One potential limitation of this study is that half of potentially eligible participants did not want to engage in research investigating high intensity exercise rehabilitation. Whilst it was not possible to explore why potential participants were unwilling to take part in the study, previous research has emphasized that multiple factors including the perception that exercise will not make a difference following stroke, acts as a barrier to initial engagement in exercise rehabilitation (Damush et al., 2007; Patterson & Ross-Edwards, 2009; Resnick et al., 2008; Rimmer et al., 2008).
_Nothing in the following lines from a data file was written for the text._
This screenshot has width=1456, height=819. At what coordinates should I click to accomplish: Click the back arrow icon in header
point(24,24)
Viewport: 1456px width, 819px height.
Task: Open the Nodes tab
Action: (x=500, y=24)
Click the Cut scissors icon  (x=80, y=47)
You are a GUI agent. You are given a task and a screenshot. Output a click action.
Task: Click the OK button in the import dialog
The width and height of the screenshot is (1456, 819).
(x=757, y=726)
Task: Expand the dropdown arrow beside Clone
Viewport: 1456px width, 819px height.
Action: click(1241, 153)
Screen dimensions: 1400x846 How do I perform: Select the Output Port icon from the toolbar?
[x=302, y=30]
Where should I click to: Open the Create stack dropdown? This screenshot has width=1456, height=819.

Given that higher intensity exercise rehabilitation promotes engagement, exposure to intensive exercise rehabilitation during inpatient rehabilitation could promote ongoing engagement in exercise rehabilitation and physical activity following discharge. This hypothesis requires further investigation.
Conclusion
The majority of the participants appraised very highly the acceptability of a high intensity group-based exercise programme. Intervention acceptability varied with the extent to which the intervention design met the needs of the individual and fit with their lifestyle. Making good gains in response to the intervention acted to promote intervention acceptability and engagement, particularly when those gains extended beyond activity to participation and self-efficacy. Sourcing motivation also seemed to be an important factor, with self-motivation being a key element. Importantly participants did not view exercise intensity as a barrier to engagement. This may be because they experienced a reduction of fatigue and increase in energy and capacity as the programme progressed, the intervention highlighted a capacity for activity which participants had previously been unaware of, or that participants viewed that any negative symptoms in response to exercise were outweighed by positive benefits. The findings of this study provide a basis for challenging assumptions about the acceptability and consequent engagement in high-intensity exercise programmes for people after stroke, and how practitioners might facilitate a greater uptake of effective strategies for engagement in exercise rehabilitation.
Conflict of interest
The authors have no conflict of interest to report.